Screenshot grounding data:
· · · · · · ·
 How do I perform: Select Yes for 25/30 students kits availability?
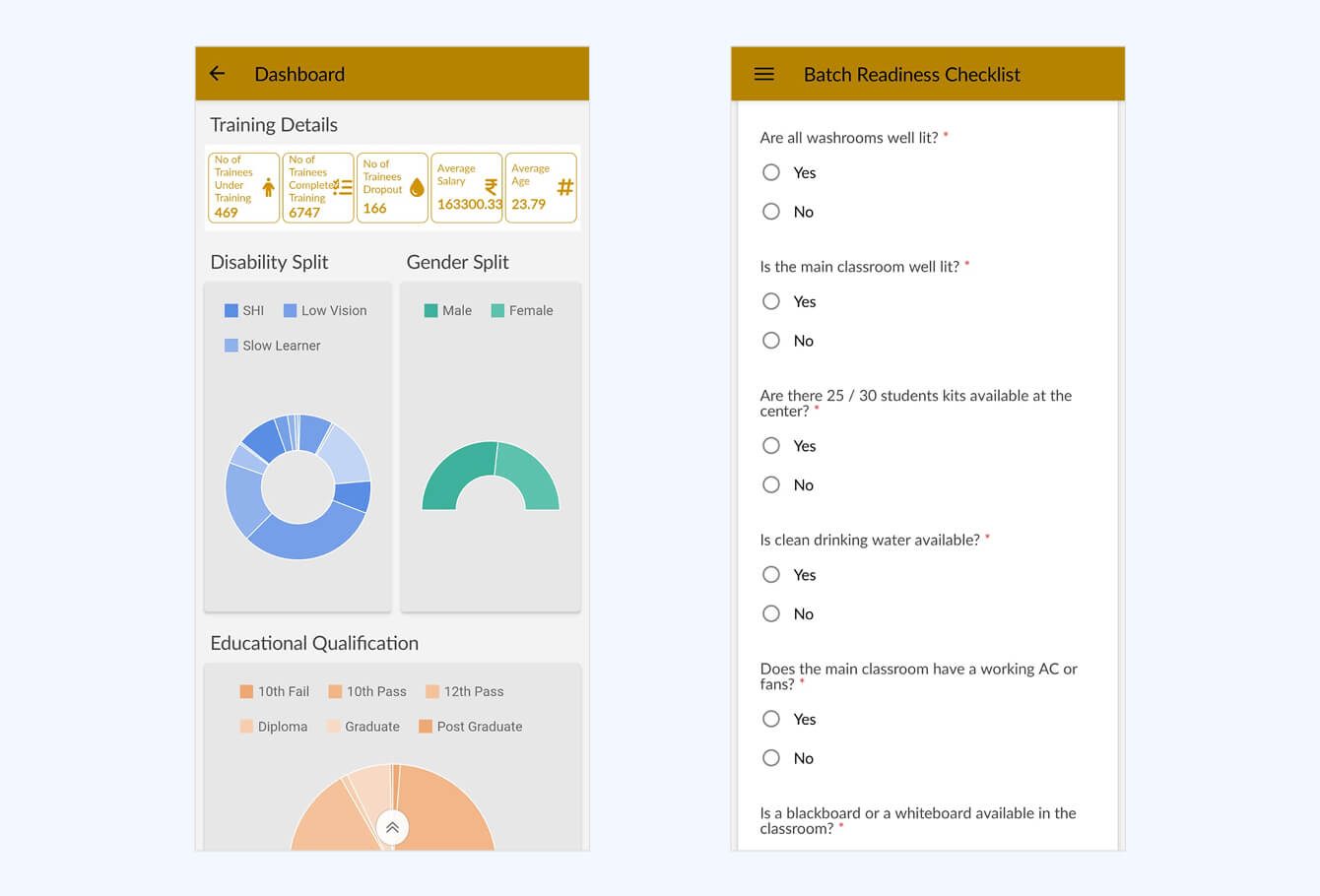coord(771,445)
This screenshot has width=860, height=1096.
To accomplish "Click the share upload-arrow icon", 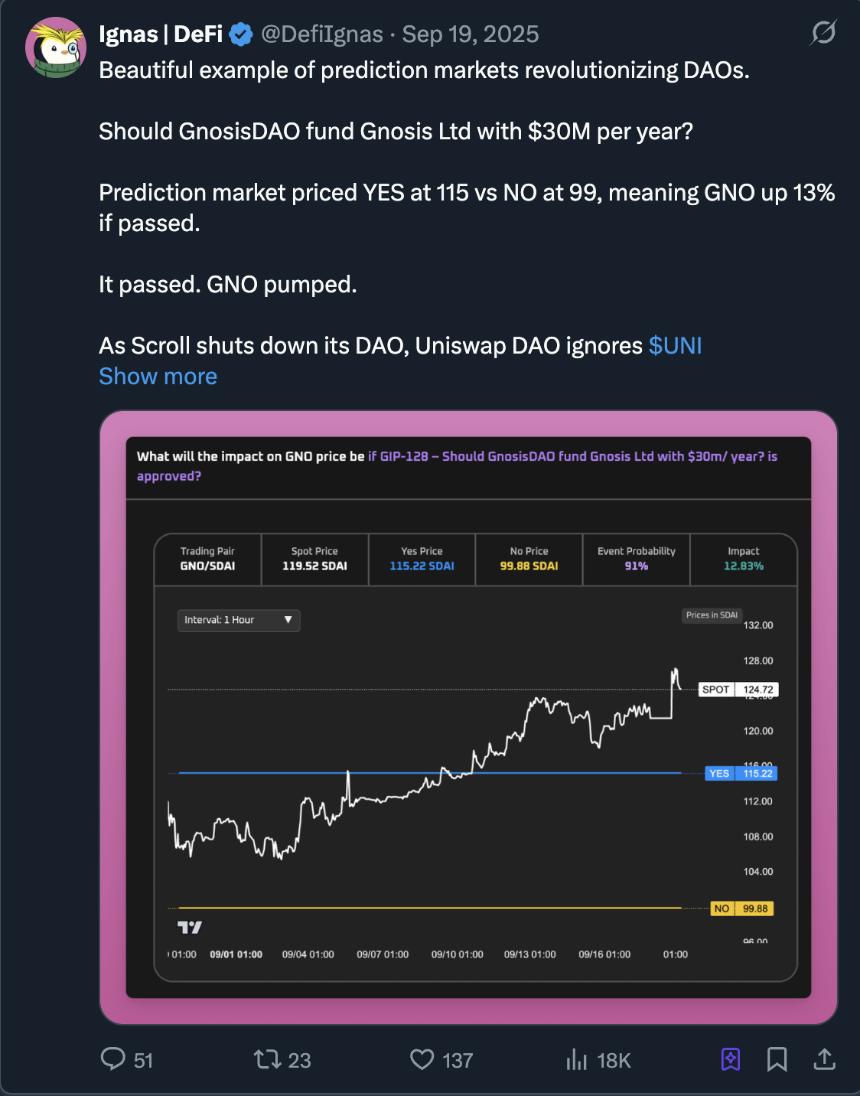I will pos(823,1059).
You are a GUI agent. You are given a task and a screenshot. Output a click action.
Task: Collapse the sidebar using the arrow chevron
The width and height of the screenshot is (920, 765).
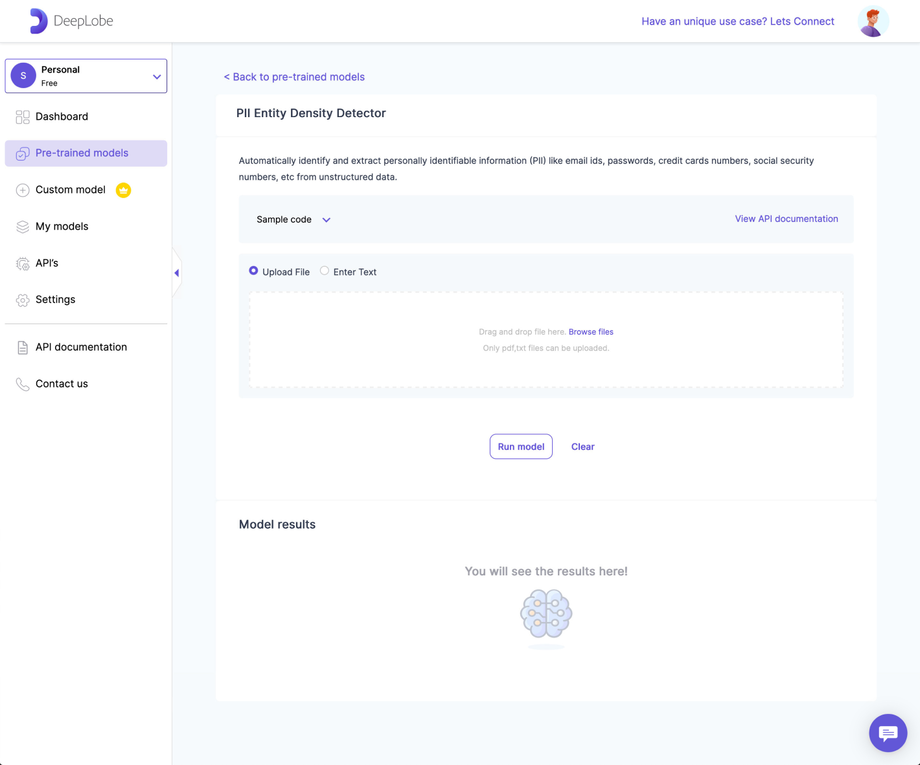click(x=175, y=272)
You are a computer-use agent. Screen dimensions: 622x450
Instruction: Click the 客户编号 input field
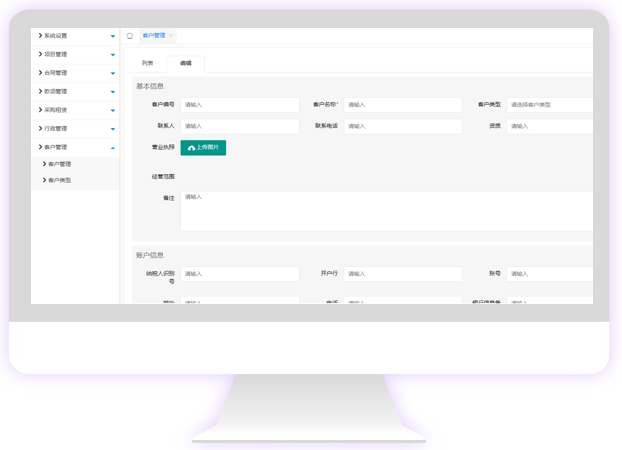(x=239, y=105)
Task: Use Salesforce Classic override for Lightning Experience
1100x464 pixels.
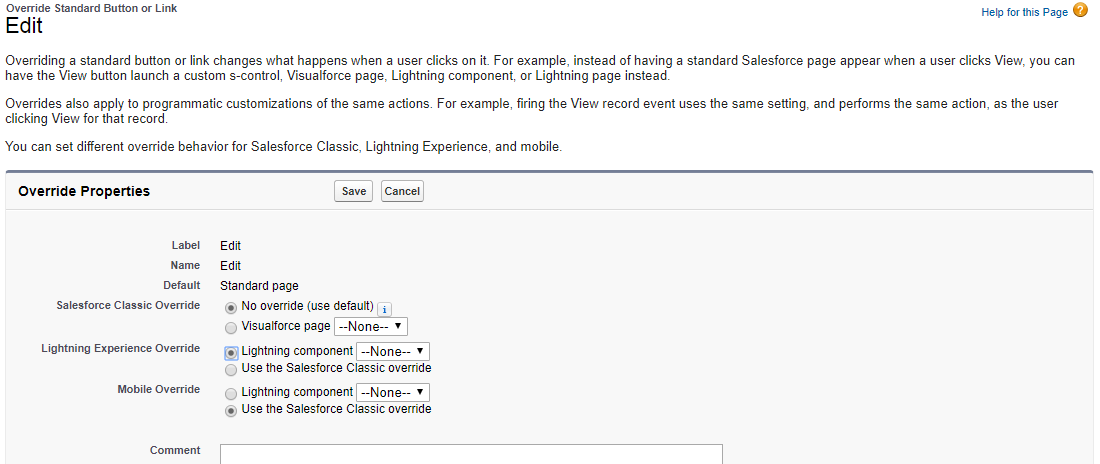Action: click(x=232, y=369)
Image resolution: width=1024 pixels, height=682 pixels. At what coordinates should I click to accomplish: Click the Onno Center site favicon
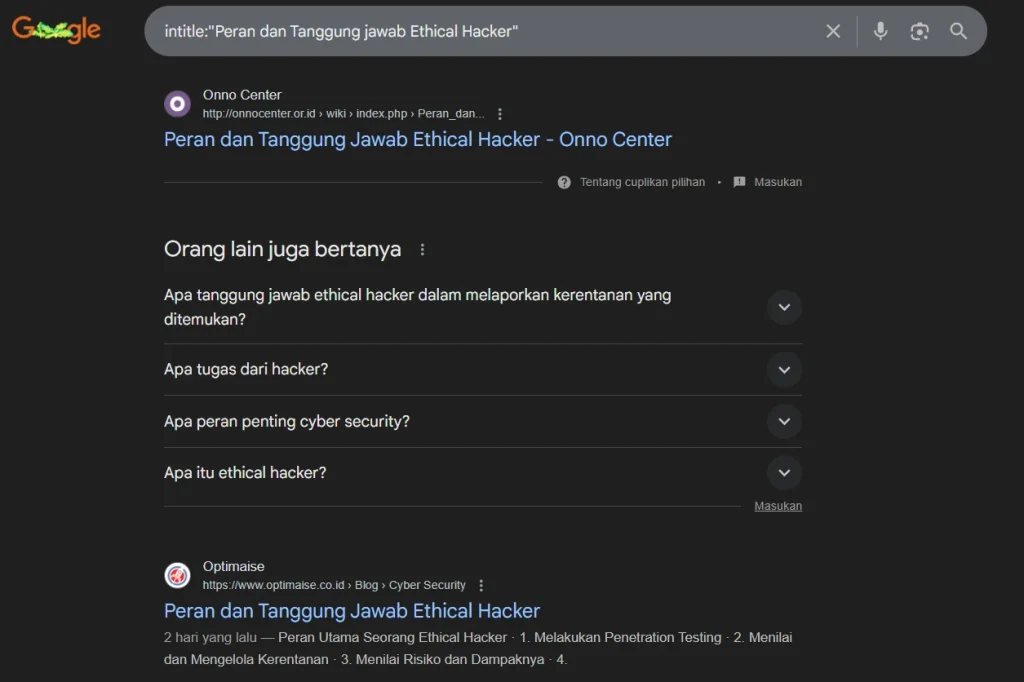click(x=176, y=103)
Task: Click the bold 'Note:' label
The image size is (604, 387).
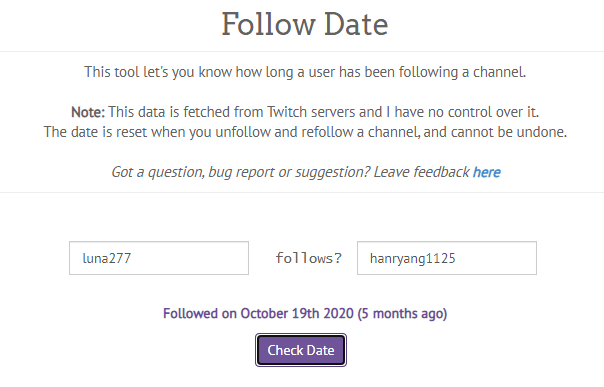Action: click(88, 112)
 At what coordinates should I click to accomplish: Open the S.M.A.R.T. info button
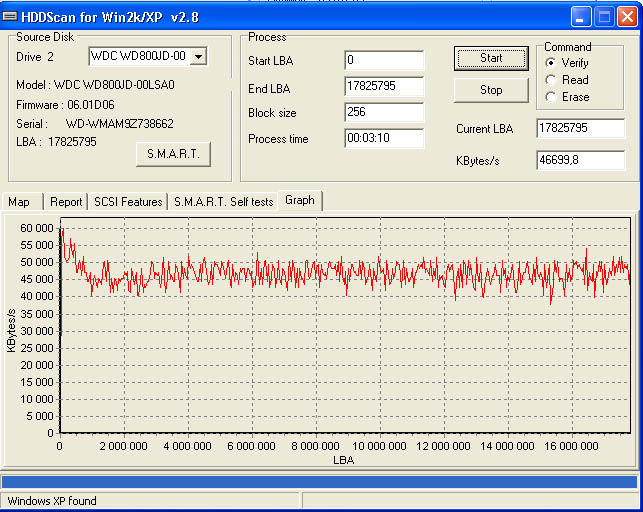(x=173, y=154)
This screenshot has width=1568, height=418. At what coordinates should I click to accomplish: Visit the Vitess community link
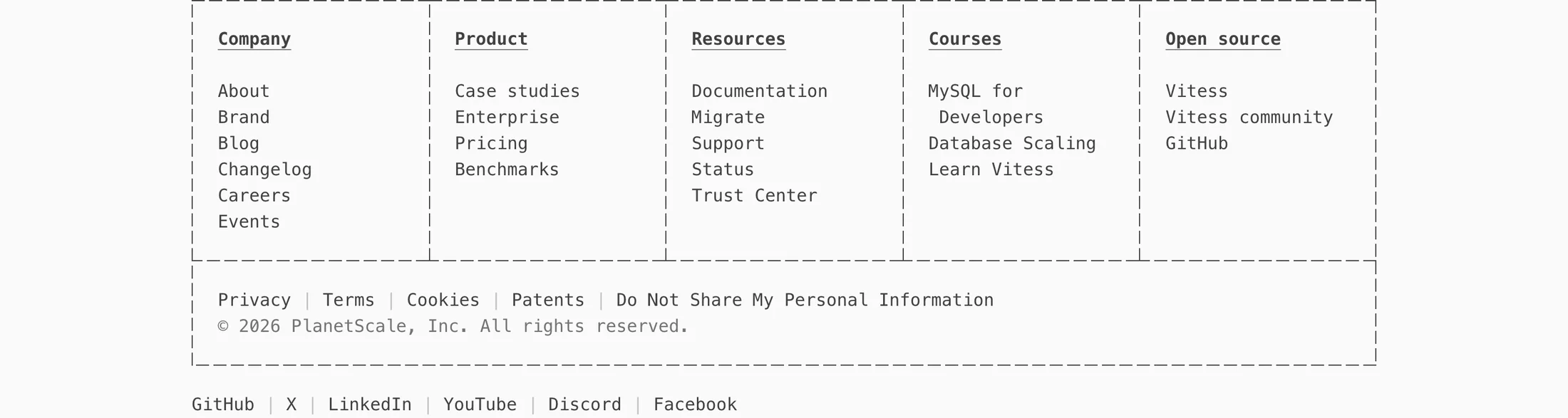point(1249,117)
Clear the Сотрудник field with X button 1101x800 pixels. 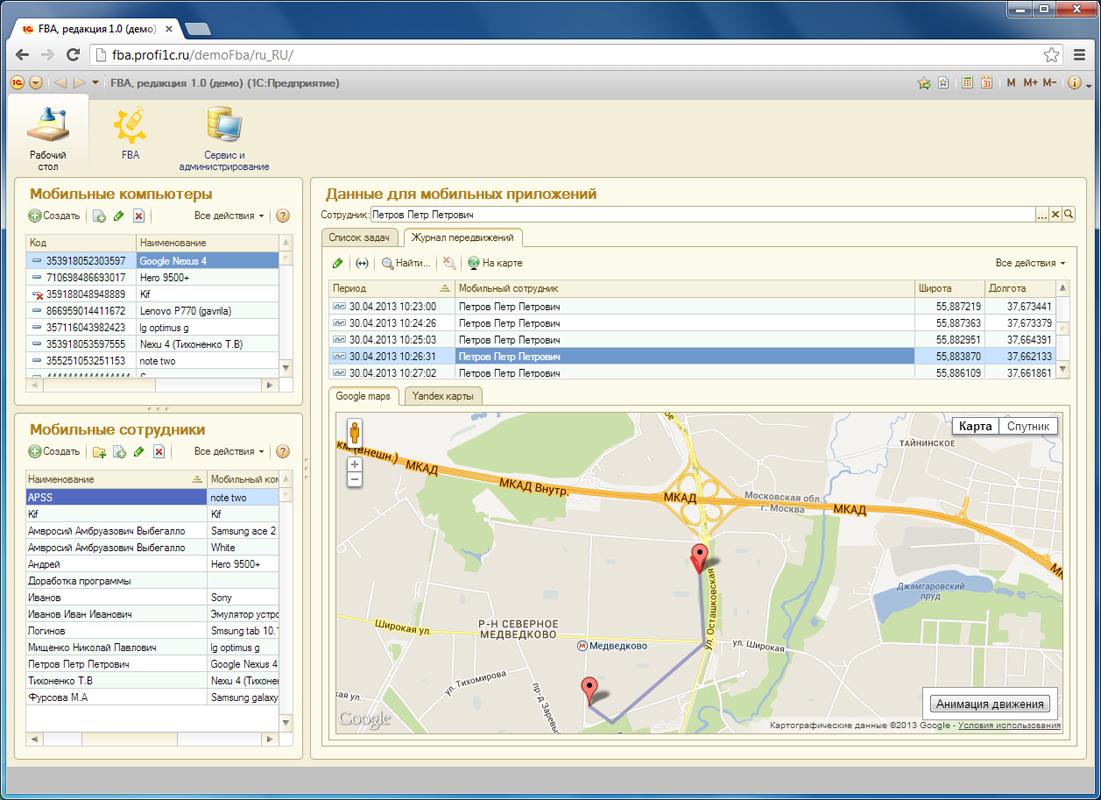pos(1056,215)
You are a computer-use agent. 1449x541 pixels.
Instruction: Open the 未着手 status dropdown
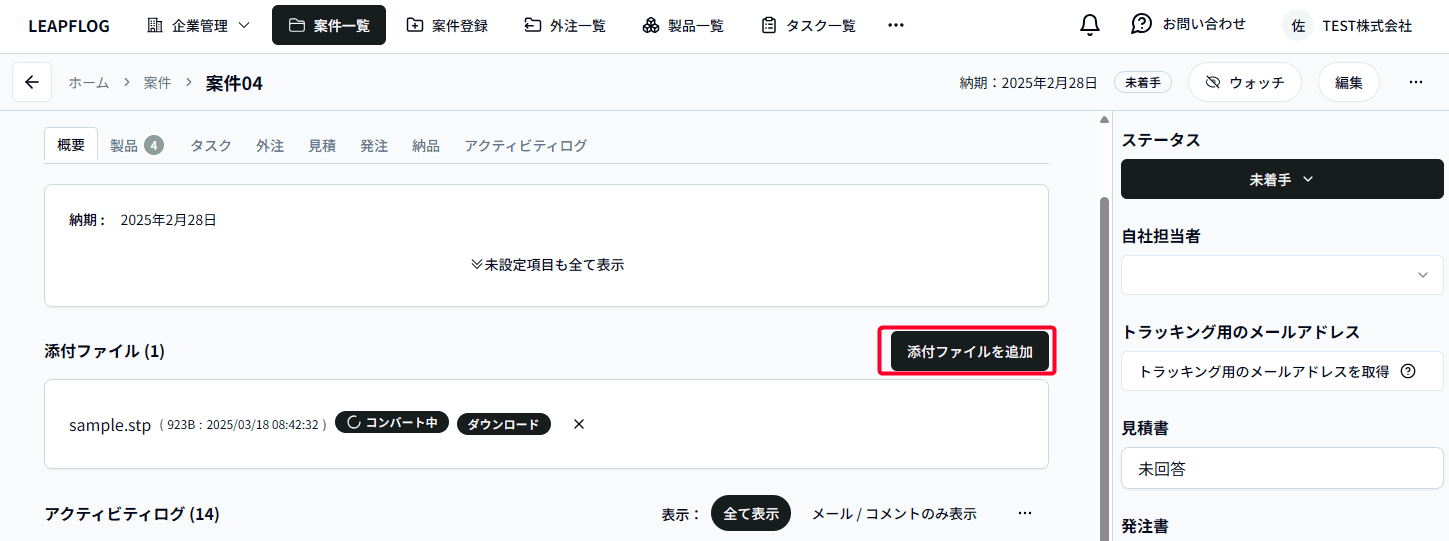(x=1281, y=180)
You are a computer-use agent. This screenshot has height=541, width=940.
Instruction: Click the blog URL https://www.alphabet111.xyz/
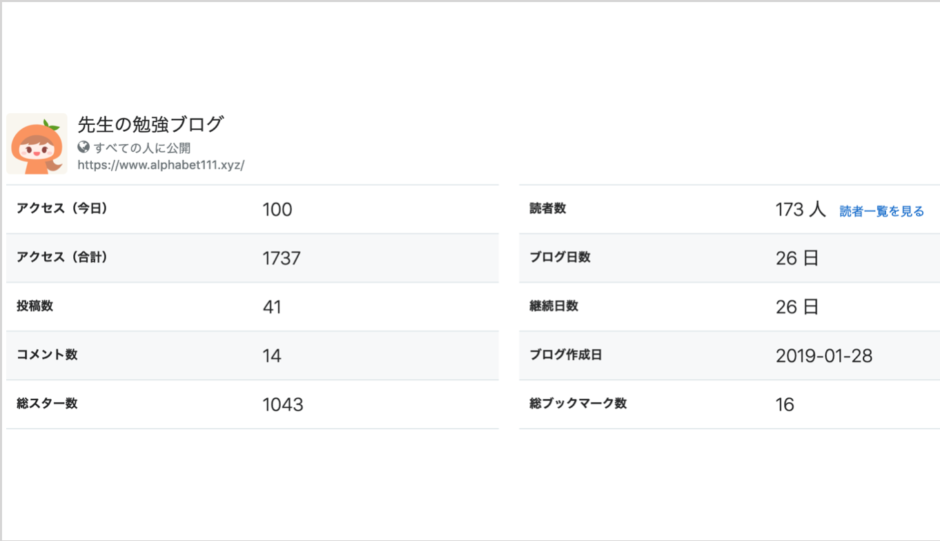coord(161,165)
· · · · · · ·
**What is expected:** Locate the lines above that contain "computer" and copy them.

**Output for this exercise:**
You are a computer-use agent. Screen dimensions: 622x450
You are a computer-use agent. 1449x541 pixels.
You are a computer-use agent. This screenshot has height=541, width=940.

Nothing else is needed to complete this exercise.